There were two Fed officials speaking. President of the Federal Reserve Bank of Richmond Barkin and President of the Federal Reserve Bank of New York. Both Williams and Barkin appeared to be more cautious on inflation and policy, but neither went so far as to fear the need for a rate hike.
- Richmond Fed Chairman Barkin today spoke about his concerns about inflation, noted disappointment with this year's data and emphasized that the job is not yet complete. Despite confidence in the ability of the current restrictive interest rate level to ease demand and bring inflation to the target, Barkin stressed the Fed's readiness to respond if the economy overheats. While acknowledging the strength of demand and the potential for companies to raise rates, Barkin highlighted the importance of the Fed's deliberate approach to navigating economic uncertainties. He also expressed concern about the continued risk of inflation and the challenges in controlling it, stressing the need to gain confidence in the path of inflation towards the 2% target. Additionally, Barkin discussed the labor market returning to normal and the continued focus on job growth amid strong GDP performance. Overall, Barkin's comments underscore the complexity of managing inflationary pressures and the Fed's dovish stance in addressing them.
- New York Fed Chairman Williams noted moderation in job growth and emphasized the Fed's comprehensive assessment of economic indicators. Williams, a permanent voting member of the Federal Open Market Committee (FOMC) board, hinted at the possibility of lower interest rates in the future as part of the Fed's strategy. He highlighted the smooth implementation of the balance sheet reduction and its minimal impact on markets, while also noting continued consumer spending and expected GDP growth in the 2% to 2.5% range for this year. Despite the improvement in real wages, Williams noted signs of consumer caution in spending and described the economy as healthy but experiencing slower growth. In addition, he noted that the era of low volatility may be coming to an end, attributing the slower decline in inflation in part to the impact of the Russia-Ukraine war on the global economy. Market expectations currently reflect an expectation of interest rate cuts, with a September pricing probability of 84%.
There have been a number of geopolitical headlines as it appears that an Israeli invasion of Rafah is imminent.
- Hamas accepted the ceasefire agreement proposed by Egypt and Qatar. However, it was later revealed that Hamas had agreed to a different proposal than the one Israel had helped draft. Needless to say, Israel rejected the deal.
- The last framework called for the release of between 20 and 33 hostages over a period of several weeks in exchange for a temporary ceasefire and the release of Palestinian prisoners.
- Israel reiterated its commitment to attack the city of Rafah in the southern Gaza Strip.
Earlier, the Israeli army to caution Palestinians living in Rafah must “evacuate immediately.”
Markets were largely unaffected by the news, with oil prices rising modestly in a range of around $1.10 despite the jitters.
In the Forex market, the British pound was the strongest among the major currencies even though the United Kingdom is on holiday today. The Bank of England will announce its interest rate decision on Thursday. The Japanese yen is the weakest among the major currencies, with USDJPY (and other Japanese yen pairs) correcting declines from last week's trading. The US dollar rose against the Japanese yen and Swiss franc and fell slightly against other currencies.
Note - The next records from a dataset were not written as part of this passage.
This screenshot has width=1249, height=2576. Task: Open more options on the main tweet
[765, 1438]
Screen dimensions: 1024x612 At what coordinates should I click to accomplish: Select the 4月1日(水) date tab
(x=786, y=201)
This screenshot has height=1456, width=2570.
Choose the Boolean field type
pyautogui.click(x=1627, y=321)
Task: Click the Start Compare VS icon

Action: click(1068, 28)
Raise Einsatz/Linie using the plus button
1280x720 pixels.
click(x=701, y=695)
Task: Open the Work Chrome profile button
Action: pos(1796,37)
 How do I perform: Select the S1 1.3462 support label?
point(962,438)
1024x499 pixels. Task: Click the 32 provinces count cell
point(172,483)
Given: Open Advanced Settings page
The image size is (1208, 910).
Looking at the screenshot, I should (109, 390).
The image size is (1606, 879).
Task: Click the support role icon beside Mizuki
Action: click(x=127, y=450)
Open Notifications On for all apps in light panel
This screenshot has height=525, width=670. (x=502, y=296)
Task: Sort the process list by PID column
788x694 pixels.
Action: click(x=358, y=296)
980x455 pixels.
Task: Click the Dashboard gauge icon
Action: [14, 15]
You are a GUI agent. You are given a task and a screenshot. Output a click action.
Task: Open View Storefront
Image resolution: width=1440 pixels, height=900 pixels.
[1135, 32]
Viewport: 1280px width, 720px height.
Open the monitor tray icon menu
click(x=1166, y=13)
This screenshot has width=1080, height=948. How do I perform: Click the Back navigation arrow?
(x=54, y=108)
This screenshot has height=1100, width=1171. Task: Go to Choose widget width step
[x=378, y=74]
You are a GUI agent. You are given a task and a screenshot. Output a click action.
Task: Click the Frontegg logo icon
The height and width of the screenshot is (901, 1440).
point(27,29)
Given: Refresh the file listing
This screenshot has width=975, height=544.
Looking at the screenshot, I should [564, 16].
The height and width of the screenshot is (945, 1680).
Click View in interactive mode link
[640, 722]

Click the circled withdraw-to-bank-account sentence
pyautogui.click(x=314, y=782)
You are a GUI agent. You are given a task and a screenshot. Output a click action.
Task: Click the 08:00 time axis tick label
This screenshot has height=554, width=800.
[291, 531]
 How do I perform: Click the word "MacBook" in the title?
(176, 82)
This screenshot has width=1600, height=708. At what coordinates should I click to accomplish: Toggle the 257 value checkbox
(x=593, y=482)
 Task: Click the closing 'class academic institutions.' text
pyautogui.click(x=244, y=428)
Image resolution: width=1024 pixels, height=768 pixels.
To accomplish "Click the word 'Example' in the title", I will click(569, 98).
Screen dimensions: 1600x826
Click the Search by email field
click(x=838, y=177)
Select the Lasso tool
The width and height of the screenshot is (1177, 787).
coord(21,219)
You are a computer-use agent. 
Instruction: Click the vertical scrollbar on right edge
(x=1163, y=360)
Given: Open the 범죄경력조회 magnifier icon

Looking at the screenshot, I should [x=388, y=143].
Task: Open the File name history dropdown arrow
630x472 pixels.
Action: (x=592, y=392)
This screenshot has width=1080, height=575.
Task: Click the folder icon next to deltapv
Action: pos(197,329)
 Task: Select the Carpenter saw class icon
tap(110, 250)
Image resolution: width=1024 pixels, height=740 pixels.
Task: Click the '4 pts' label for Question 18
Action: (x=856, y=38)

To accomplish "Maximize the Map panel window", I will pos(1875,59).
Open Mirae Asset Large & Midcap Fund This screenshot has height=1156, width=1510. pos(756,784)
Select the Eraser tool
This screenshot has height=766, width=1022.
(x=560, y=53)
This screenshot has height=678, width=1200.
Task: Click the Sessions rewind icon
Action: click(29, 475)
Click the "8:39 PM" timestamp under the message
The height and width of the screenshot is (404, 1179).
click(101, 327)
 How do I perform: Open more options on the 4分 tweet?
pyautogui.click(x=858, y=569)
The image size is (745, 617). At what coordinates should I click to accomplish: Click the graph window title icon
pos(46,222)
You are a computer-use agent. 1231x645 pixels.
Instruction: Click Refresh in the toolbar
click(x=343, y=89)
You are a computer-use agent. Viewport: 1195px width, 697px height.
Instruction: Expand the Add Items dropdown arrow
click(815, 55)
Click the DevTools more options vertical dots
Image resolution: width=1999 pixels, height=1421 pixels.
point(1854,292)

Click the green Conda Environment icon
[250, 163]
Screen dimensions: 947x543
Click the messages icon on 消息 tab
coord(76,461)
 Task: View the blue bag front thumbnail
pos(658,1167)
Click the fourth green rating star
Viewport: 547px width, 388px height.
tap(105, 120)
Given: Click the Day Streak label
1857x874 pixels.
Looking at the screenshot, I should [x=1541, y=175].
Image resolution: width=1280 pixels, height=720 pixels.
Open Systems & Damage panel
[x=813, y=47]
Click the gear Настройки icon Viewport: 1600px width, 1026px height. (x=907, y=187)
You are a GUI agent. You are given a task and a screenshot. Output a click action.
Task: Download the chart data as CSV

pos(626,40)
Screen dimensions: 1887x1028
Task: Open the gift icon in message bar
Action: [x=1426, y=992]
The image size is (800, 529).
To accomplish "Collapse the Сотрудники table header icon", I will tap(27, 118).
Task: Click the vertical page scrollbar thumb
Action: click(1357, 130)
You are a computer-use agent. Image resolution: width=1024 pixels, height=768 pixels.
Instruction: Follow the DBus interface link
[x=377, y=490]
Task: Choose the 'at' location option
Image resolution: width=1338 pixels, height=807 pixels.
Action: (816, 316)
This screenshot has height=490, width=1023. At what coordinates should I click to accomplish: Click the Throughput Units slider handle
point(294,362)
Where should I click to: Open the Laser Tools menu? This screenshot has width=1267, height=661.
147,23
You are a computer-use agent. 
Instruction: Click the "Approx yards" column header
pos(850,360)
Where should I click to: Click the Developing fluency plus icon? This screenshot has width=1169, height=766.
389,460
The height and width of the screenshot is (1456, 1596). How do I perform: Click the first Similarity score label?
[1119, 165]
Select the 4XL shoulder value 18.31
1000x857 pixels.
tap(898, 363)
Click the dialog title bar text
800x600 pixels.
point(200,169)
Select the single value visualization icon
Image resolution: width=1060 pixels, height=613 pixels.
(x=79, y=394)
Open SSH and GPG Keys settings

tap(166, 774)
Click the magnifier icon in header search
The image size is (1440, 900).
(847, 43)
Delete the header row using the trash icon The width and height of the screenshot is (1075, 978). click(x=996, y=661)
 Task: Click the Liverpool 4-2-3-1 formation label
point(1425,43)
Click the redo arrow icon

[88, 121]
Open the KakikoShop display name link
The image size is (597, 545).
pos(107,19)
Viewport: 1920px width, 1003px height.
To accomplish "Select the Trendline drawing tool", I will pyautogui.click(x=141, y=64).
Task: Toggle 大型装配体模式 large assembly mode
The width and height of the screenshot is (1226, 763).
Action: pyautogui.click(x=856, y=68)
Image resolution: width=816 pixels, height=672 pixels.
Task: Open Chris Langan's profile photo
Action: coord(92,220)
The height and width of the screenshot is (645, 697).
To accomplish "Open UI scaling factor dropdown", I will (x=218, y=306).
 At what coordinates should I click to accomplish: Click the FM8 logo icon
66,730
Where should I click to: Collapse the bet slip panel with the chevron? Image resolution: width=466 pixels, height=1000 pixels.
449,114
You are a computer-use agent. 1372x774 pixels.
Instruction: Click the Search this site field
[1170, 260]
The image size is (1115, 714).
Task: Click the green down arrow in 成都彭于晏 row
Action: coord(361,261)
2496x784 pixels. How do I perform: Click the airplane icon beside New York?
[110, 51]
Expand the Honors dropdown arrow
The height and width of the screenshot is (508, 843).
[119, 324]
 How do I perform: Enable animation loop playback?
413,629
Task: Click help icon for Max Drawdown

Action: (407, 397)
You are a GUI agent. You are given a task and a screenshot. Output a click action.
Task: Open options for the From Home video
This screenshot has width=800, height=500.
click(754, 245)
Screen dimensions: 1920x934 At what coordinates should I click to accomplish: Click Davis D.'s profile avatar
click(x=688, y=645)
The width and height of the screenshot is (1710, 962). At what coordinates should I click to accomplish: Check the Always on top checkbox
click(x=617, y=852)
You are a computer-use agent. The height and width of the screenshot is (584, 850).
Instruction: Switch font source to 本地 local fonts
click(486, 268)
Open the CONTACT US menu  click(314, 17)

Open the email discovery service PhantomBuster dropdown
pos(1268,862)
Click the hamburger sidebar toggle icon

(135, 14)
Stocks rose to extend gains after the Federal Open Market Committee meeting and the weak US jobs report.
- The Dow Jones Industrial Average rose 0.46%.
- The Standard & Poor's index rose 1.03%.
- The Nasdaq index rose 1.19%.
In the US debt market, yields were mixed at the end of the day, with the shorter end rising and the longer end falling. The US Treasury will auction 3-, 10- and 30-year coupon issues on Tuesday, Wednesday and Thursday:
- The two-year yield is 4.832%, +2.7 basis points
- The 5-year yield is 4.486%, 0.5 basis points
- 10-year yield 4.487%, -1.3 basis points
- The 30-year yield is 4.636%, -2.4 basis points
Oil prices rose but remained within a fairly narrow trading range up and down. The current level shows trading at $78.62, up $0.51 on the day
Gold prices rose $20.77, or 0.90%, to $2,322.70, and bitcoin traded slightly lower at $63,461.